The launch was done at a shale gas site of Shell in Canada near Rocky Mountain House in Alberta province.
Shell says that the pilot test is part of the Methane Detectors Challenge, a wider multi-stakeholder initiative which involves the Environmental Defense Fund (EDF), oil and gas firms, US government agencies and technology developers. The objective of the challenge is to assess next generation methane detection technologies.
According to Shell, the pilot uses a new technology named as Quanta3 sensing system for continuous monitoring of methane emissions in contrast to handheld optical gas imaging (OGI) cameras.
Shell Unconventionals executive vice president Greg Guidry said: “This pilot shows we're serious about reducing the methane emissions associated with natural gas production to support the overall climate benefit of this fuel.
“Shell is looking at all aspects of its operations, from equipment to processes, to assess and identify emission reduction opportunities.”

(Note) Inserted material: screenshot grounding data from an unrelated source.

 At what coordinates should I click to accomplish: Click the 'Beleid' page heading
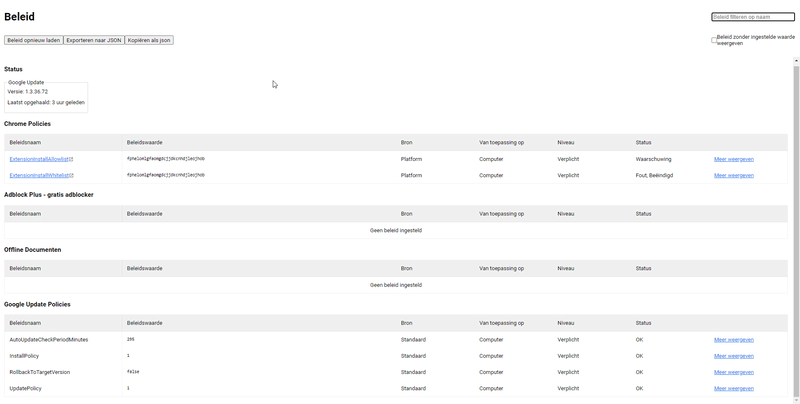(x=21, y=17)
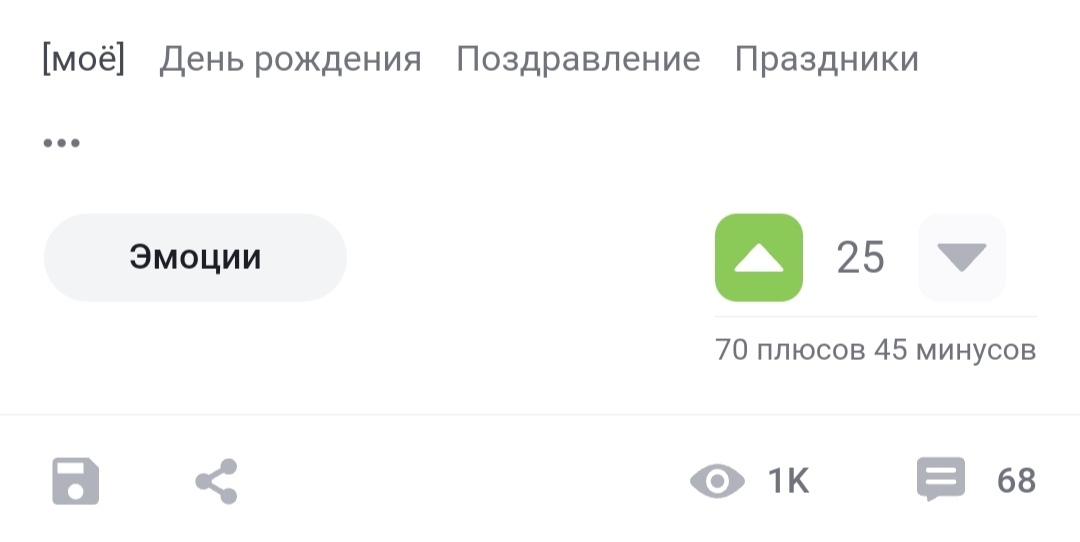Open the 68 comments count
Image resolution: width=1080 pixels, height=542 pixels.
click(x=1016, y=481)
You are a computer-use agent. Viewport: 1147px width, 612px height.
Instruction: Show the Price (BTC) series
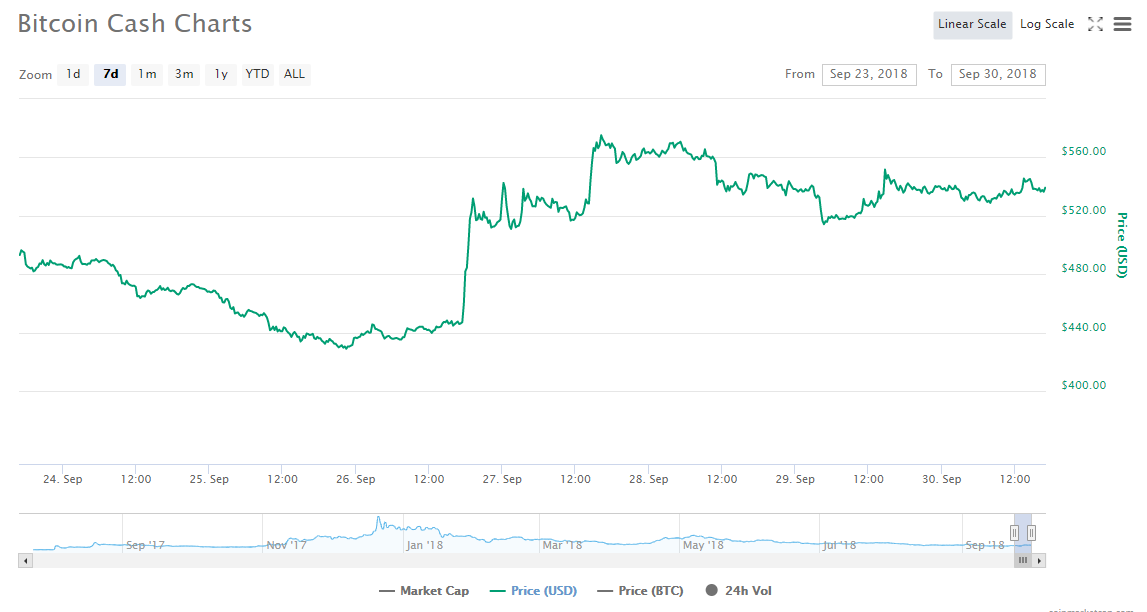tap(640, 591)
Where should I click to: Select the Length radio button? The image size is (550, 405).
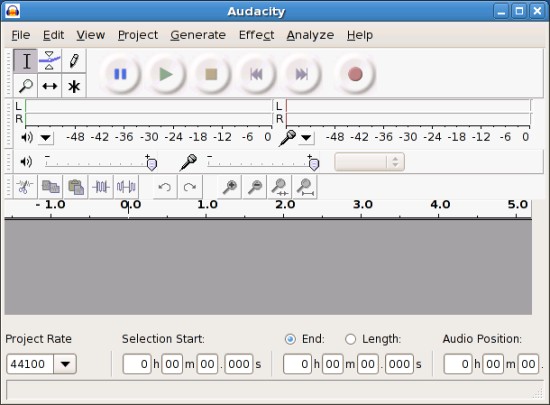pos(350,339)
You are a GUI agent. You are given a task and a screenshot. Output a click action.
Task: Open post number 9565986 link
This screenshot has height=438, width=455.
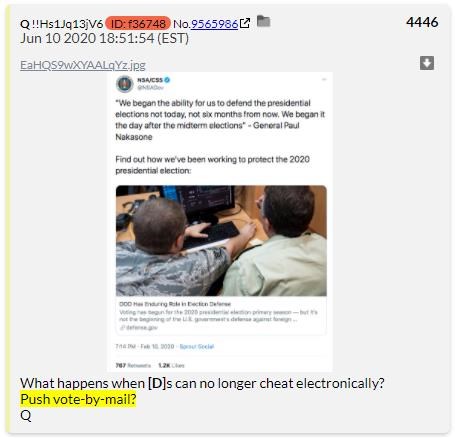click(214, 24)
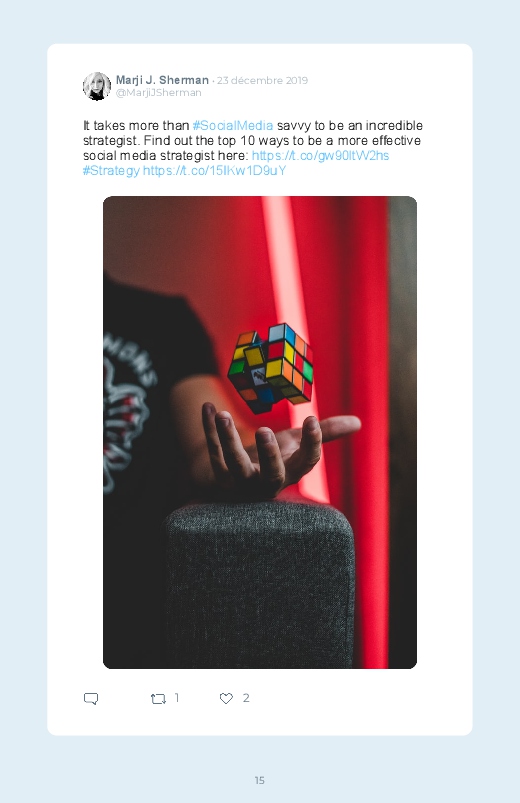Click the tweet date 23 décembre 2019

coord(262,80)
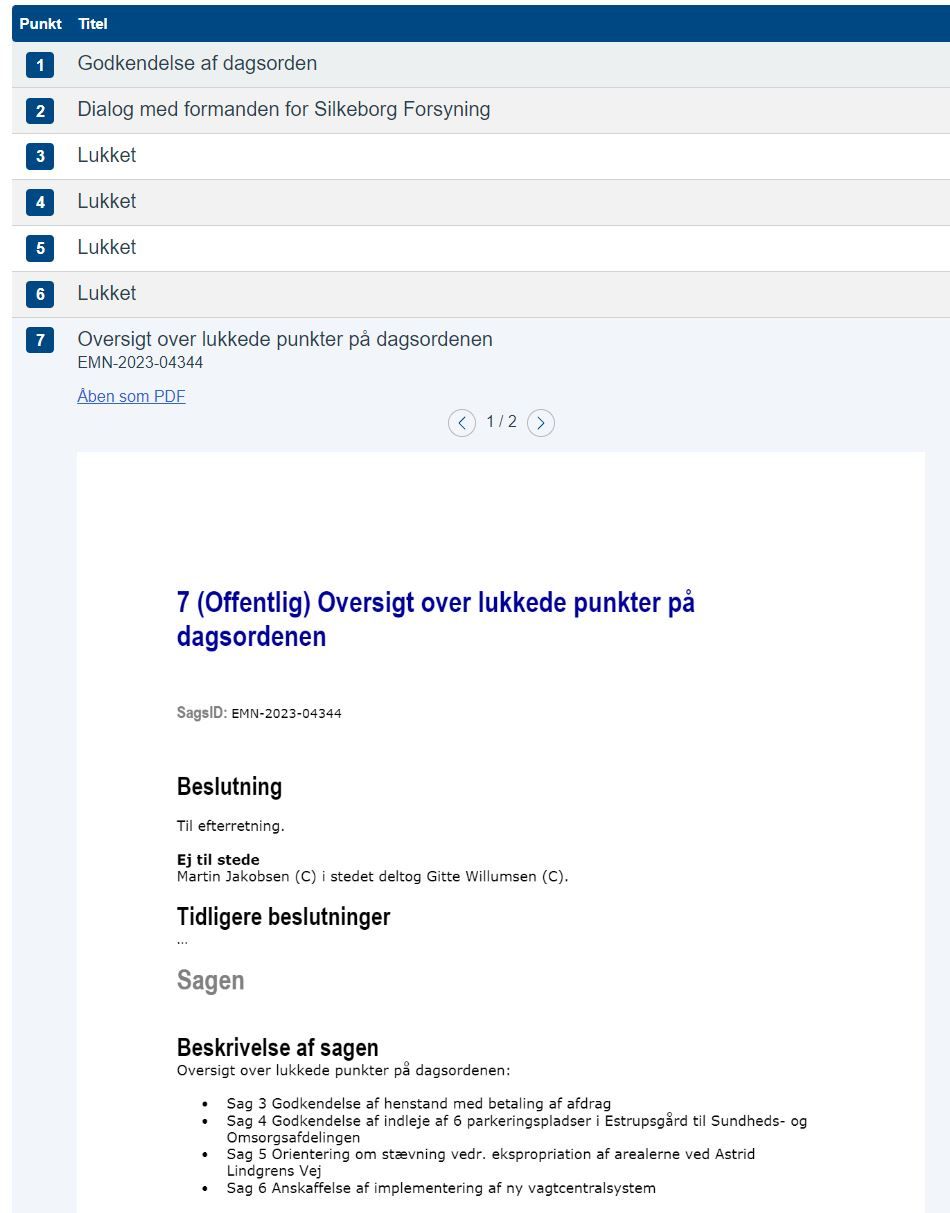950x1213 pixels.
Task: Click the Punkt column header
Action: [40, 23]
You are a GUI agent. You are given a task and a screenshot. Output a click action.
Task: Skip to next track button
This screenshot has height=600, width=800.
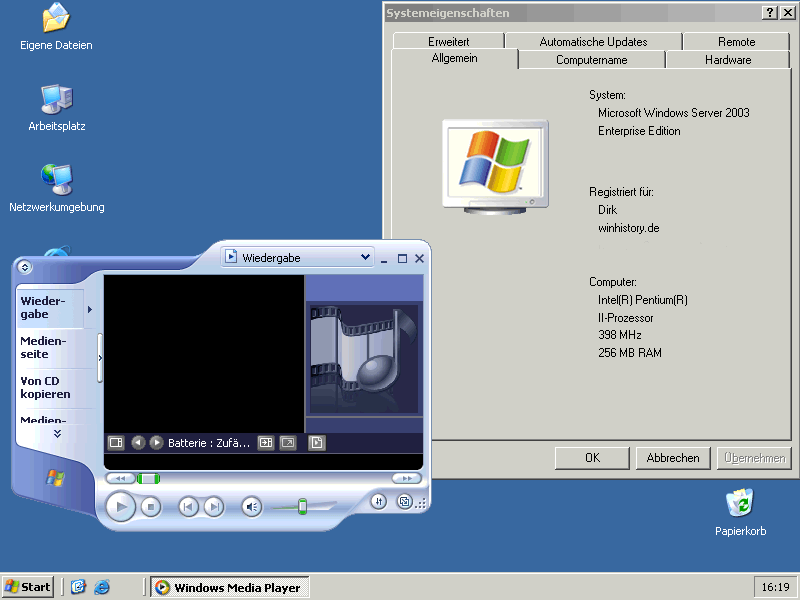(x=213, y=507)
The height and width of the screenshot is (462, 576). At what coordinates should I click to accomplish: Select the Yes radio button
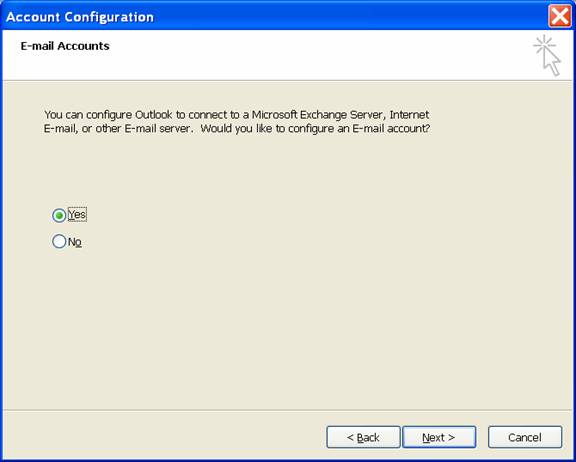pyautogui.click(x=59, y=215)
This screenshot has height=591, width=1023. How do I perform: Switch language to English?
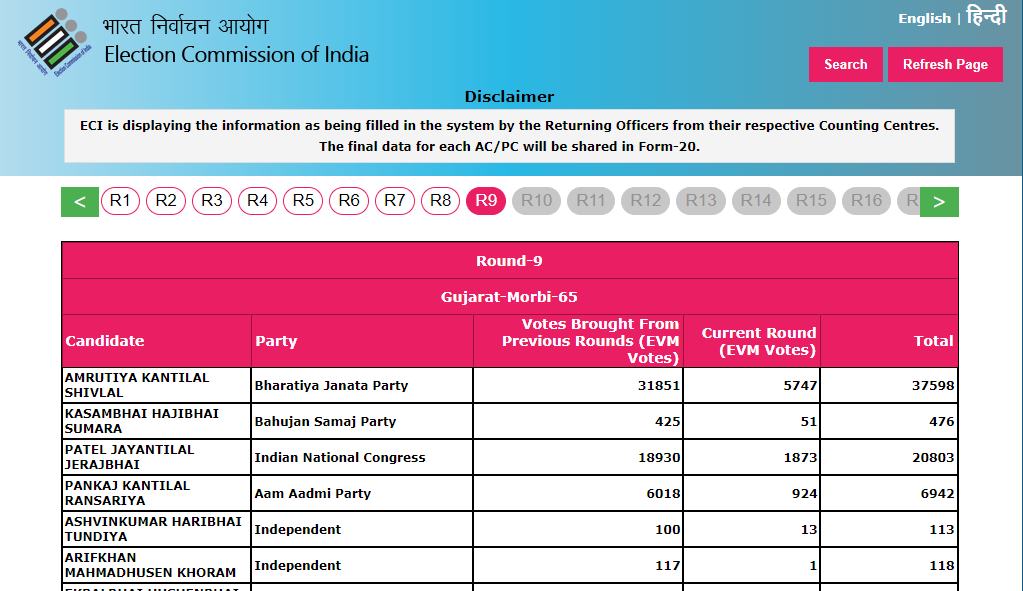pos(924,18)
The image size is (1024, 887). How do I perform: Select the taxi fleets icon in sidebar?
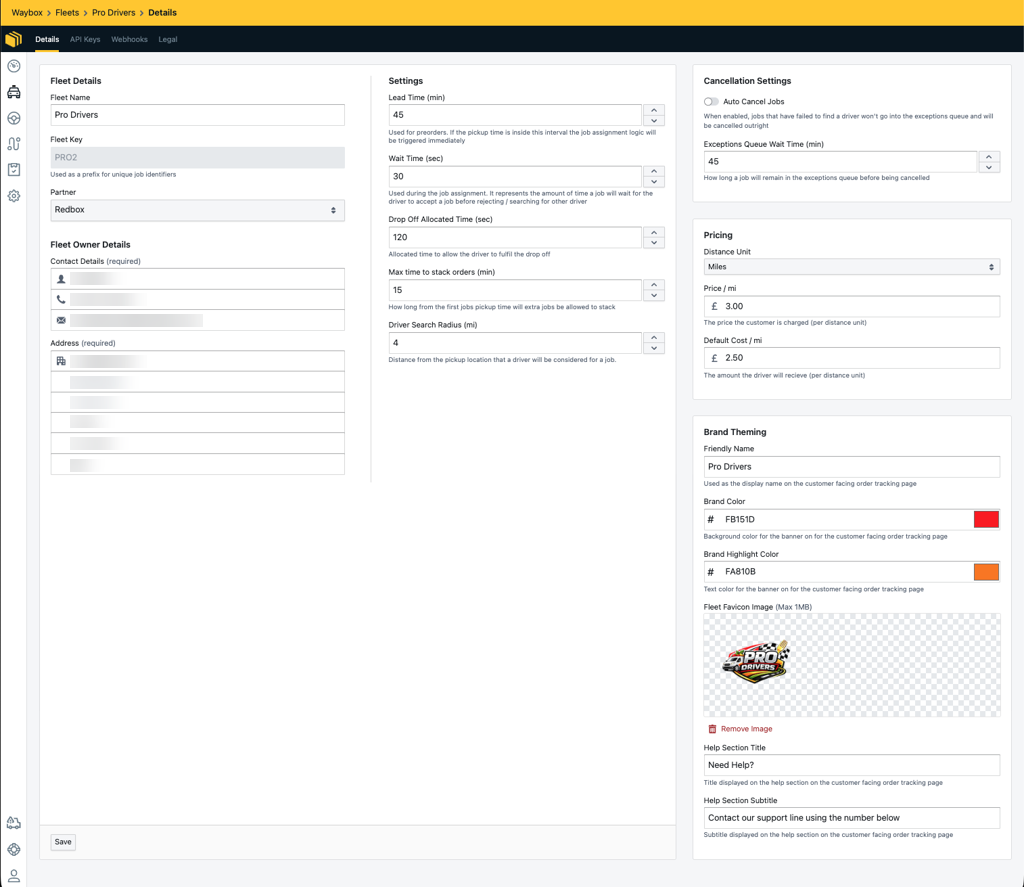[14, 92]
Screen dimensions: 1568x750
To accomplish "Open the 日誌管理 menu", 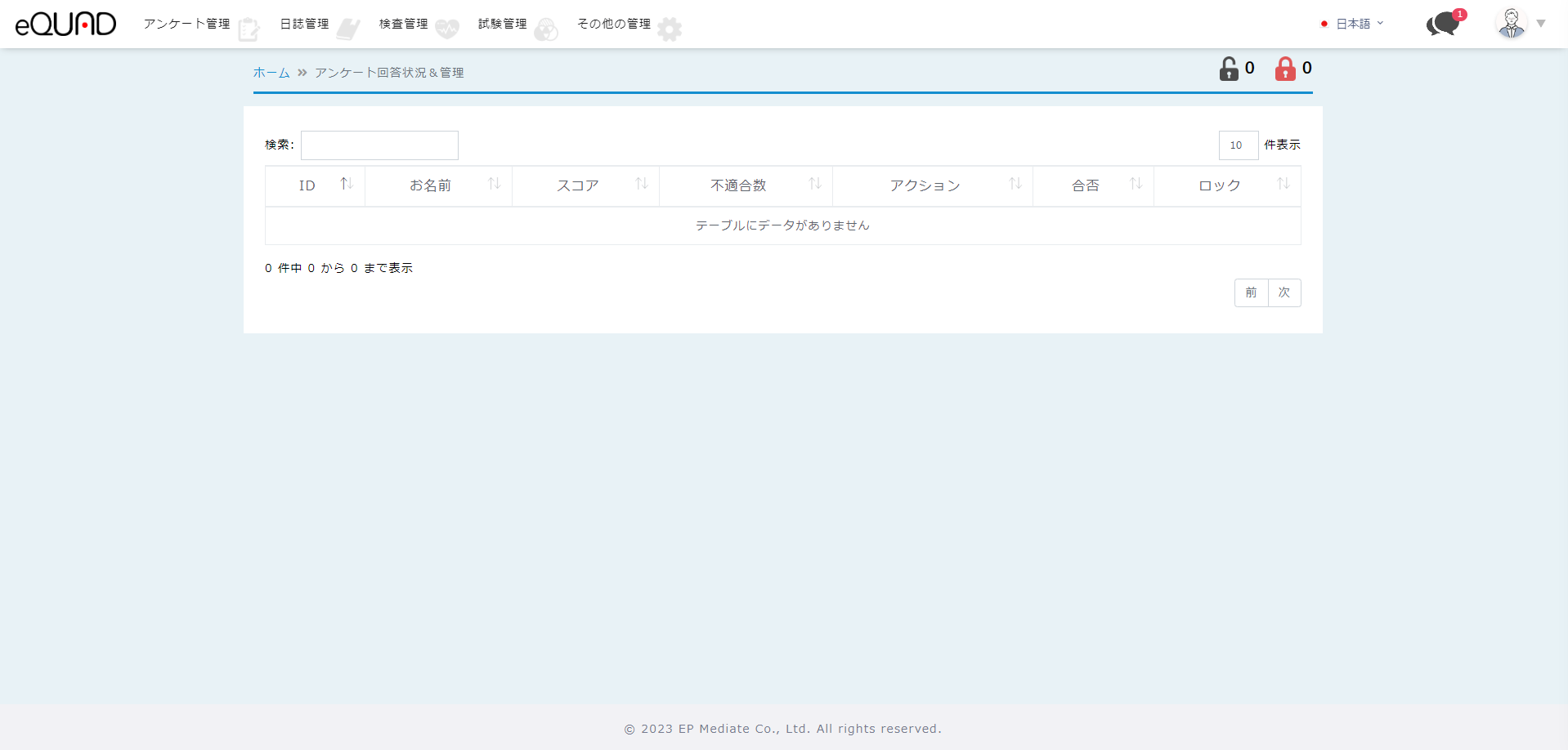I will tap(304, 24).
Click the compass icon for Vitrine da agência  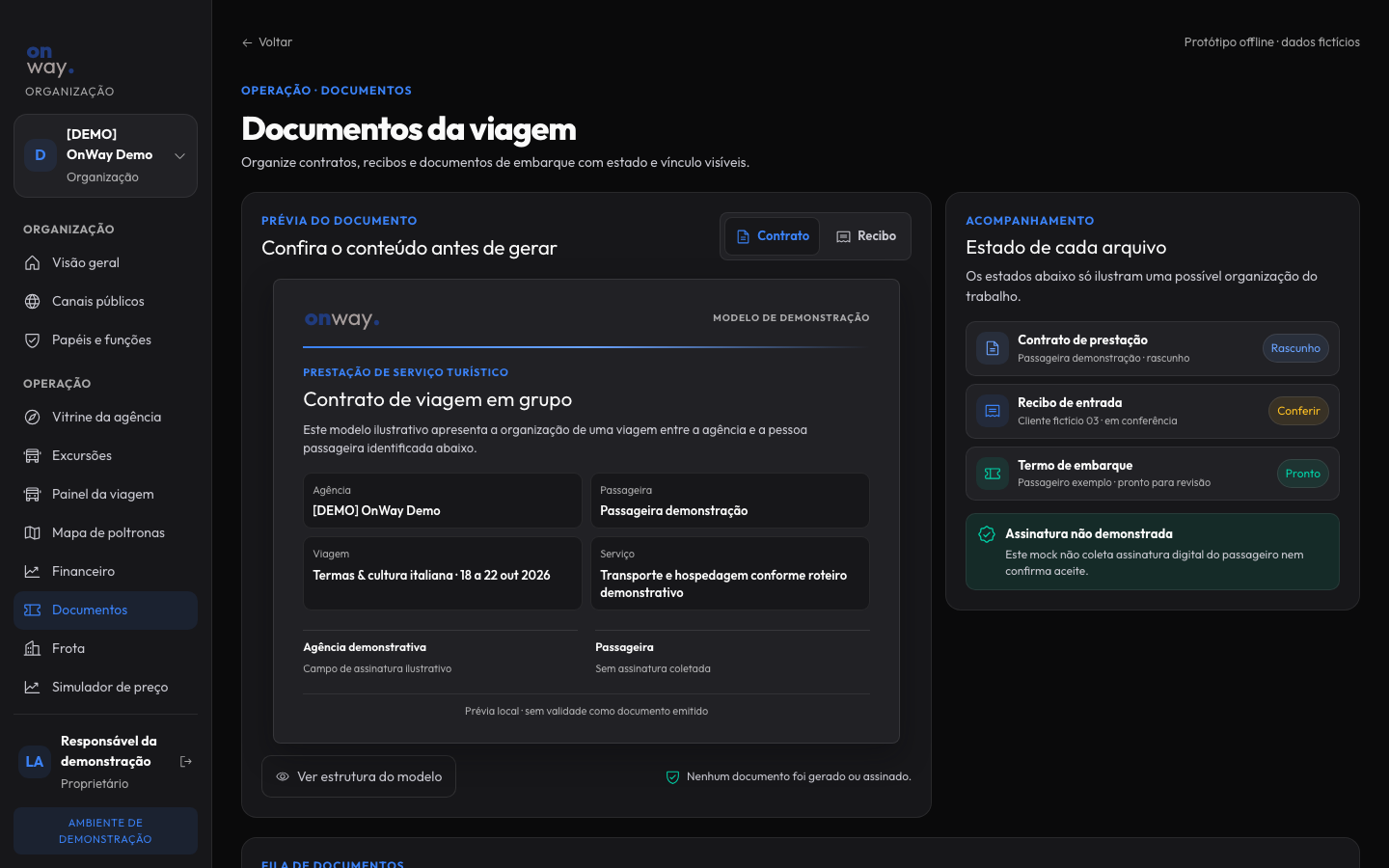coord(32,417)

The oil and gas major has chosen West central Alberta as the site for its North American detector pilot as it has the required infrastructure to adequately test the Quanta3 sensing system technology.
Apart from that, Shell says that the cold weather conditions in the Canadian province offer a unique environment to assess the system compared to some of the pilots carried out in the past.
Based on the pilot outcome, Shell says that next generation detection technologies could be deployed as add-ons to OGI cameras and other monitoring tools.
Further, it predicts that the new technologies potentially have wider applications across the natural gas value chain.
Image: Pilot testing new methane detection technology at Shell shale gas site. (Photo credit: Shell/Ian Jackson) (CNW Group/Shell Canada Limited).